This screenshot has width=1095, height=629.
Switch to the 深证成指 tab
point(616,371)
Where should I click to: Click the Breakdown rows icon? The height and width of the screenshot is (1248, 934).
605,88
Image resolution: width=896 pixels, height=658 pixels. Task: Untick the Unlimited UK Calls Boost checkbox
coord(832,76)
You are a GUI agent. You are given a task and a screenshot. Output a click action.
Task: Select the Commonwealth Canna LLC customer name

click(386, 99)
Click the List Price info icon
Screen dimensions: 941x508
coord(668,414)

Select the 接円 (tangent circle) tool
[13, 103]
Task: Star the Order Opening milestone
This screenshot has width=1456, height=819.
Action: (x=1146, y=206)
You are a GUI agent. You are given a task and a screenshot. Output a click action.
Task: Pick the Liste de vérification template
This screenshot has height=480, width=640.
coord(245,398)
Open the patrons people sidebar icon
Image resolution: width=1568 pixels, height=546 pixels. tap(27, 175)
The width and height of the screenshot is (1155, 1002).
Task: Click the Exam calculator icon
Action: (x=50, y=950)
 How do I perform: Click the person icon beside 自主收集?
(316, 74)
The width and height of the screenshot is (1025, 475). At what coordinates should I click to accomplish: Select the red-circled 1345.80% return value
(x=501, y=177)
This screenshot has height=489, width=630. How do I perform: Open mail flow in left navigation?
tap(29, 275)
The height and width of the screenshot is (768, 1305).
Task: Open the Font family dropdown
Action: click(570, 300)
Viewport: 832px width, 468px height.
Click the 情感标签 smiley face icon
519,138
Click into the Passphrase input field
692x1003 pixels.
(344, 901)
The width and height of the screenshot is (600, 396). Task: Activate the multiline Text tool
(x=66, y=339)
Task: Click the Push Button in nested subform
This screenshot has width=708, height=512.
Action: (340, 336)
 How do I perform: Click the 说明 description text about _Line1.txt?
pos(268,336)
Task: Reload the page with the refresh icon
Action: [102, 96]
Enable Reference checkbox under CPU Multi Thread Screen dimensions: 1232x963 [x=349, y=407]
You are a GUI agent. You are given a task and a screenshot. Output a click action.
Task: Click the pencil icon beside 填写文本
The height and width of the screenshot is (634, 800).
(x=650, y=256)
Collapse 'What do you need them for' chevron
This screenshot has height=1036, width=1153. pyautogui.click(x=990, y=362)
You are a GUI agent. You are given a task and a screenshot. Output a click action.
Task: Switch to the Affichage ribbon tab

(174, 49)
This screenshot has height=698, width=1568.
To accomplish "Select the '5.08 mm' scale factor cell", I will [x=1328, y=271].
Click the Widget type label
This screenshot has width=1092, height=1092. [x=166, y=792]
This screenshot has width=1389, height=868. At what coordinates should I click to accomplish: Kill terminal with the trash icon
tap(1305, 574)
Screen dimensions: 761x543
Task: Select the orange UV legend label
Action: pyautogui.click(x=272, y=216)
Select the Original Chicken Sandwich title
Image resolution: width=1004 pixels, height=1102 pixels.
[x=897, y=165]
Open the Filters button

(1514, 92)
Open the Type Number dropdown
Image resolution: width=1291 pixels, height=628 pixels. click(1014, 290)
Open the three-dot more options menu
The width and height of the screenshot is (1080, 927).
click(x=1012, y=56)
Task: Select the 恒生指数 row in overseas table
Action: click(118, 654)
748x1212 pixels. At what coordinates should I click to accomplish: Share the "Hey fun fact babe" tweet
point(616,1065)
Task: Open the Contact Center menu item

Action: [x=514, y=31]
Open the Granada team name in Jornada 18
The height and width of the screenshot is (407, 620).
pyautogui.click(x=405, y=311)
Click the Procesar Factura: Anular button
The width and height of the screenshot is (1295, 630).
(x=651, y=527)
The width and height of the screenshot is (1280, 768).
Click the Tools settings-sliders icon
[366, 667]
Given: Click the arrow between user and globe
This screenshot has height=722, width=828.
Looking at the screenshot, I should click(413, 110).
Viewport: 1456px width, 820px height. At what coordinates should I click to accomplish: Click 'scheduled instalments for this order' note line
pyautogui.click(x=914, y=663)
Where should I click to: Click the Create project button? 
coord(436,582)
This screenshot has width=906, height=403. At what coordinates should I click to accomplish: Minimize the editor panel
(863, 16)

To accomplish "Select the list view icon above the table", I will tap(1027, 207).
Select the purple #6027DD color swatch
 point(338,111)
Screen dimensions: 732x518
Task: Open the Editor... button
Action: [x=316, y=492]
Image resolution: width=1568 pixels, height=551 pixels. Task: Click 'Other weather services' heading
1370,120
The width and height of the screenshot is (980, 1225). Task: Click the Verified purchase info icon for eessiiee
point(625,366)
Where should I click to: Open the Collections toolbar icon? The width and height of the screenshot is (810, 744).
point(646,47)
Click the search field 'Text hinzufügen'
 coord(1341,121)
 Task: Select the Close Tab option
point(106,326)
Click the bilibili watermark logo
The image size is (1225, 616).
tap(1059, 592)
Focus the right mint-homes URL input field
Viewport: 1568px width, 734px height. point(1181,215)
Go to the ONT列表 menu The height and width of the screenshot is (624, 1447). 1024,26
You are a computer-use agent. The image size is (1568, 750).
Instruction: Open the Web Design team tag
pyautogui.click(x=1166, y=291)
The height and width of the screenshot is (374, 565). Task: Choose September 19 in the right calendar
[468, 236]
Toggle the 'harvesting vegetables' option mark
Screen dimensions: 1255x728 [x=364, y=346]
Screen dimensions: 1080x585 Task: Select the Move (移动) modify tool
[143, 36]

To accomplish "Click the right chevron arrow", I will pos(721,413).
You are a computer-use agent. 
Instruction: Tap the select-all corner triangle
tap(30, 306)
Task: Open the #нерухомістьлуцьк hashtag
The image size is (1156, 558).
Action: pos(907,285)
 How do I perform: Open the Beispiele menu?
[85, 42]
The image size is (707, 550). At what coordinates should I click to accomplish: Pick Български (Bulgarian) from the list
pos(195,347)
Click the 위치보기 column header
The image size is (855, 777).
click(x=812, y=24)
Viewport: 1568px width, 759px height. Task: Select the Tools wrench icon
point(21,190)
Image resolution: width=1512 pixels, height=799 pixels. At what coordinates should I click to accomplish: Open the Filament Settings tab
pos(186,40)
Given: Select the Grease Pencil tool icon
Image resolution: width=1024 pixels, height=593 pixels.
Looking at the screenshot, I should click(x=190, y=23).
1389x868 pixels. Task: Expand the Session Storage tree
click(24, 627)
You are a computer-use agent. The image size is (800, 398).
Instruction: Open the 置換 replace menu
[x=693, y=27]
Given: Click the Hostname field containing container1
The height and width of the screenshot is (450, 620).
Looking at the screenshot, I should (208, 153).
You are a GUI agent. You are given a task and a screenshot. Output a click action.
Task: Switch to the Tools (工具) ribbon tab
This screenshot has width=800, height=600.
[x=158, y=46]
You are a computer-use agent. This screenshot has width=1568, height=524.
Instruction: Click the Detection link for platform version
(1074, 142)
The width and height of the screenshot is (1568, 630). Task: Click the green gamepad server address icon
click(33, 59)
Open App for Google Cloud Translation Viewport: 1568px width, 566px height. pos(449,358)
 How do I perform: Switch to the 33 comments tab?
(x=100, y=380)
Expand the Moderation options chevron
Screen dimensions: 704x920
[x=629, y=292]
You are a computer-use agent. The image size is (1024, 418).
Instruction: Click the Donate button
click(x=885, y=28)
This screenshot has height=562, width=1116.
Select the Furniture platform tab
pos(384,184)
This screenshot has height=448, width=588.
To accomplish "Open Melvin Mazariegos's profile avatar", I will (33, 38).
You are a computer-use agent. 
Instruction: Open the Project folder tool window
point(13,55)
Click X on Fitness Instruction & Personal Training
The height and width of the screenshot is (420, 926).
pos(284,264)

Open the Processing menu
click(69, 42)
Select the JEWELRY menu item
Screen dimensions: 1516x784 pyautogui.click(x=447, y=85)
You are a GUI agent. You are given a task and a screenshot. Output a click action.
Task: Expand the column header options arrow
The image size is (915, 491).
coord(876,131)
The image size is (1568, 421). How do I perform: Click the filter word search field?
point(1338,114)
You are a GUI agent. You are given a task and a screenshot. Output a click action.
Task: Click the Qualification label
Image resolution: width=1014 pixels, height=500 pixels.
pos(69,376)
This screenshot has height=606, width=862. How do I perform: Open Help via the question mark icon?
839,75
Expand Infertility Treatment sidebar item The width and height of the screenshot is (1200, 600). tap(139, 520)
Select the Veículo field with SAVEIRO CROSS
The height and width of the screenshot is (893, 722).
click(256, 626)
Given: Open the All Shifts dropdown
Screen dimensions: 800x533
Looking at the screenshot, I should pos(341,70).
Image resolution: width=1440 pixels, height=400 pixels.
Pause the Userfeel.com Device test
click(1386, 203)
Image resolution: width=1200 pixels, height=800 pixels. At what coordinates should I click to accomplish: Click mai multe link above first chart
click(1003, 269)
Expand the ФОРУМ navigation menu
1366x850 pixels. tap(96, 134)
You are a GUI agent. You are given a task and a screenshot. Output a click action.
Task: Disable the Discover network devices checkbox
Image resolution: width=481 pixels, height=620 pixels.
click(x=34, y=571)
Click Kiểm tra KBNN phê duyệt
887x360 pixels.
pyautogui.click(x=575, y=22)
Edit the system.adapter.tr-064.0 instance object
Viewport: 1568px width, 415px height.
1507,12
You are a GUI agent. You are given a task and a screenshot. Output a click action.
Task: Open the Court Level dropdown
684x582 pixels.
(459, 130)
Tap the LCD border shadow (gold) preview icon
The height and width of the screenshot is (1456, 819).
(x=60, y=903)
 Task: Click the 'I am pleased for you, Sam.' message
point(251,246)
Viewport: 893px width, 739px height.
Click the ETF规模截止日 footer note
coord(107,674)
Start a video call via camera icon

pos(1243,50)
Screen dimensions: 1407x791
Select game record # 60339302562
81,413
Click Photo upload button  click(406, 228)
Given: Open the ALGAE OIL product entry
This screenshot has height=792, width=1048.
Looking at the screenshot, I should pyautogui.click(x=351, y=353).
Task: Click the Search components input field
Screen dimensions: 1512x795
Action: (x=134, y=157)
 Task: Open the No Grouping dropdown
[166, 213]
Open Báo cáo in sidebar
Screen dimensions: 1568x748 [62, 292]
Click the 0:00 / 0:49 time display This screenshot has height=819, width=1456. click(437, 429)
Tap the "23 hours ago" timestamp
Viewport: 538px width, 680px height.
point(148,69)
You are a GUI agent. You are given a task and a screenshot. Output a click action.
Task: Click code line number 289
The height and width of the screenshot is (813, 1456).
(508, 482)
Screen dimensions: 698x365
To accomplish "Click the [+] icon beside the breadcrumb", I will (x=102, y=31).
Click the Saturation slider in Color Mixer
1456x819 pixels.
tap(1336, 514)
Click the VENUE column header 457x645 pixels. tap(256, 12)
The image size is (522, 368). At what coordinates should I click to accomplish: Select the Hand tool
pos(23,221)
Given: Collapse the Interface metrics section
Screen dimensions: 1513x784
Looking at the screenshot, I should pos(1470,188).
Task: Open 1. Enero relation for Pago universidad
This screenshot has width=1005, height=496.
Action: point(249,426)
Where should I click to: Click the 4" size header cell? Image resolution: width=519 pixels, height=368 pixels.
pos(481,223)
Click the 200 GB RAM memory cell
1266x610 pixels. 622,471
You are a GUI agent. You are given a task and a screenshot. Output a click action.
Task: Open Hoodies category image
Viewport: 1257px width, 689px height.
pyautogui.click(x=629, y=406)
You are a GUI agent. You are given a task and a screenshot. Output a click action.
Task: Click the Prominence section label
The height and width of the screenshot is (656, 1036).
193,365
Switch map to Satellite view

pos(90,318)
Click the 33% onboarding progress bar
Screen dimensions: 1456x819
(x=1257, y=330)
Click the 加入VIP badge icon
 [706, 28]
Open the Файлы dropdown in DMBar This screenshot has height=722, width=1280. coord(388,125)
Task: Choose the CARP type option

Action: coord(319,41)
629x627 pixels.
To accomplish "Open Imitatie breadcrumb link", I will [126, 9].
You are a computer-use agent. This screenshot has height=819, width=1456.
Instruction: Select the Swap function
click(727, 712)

┄┄┄┄┄┄┄┄┄┄┄┄┄┄┄┄┄┄┄┄

Your task>
Copy out the items above without changes, beginning with the first line of the items and ending after the line that contains "coord(832,76)".

Written answer>
This screenshot has width=1095, height=629.
Switch to the 深证成指 tab
point(616,371)
Where should I click to: Click the Breakdown rows icon? The height and width of the screenshot is (1248, 934).
605,88
Image resolution: width=896 pixels, height=658 pixels. Task: Untick the Unlimited UK Calls Boost checkbox
coord(832,76)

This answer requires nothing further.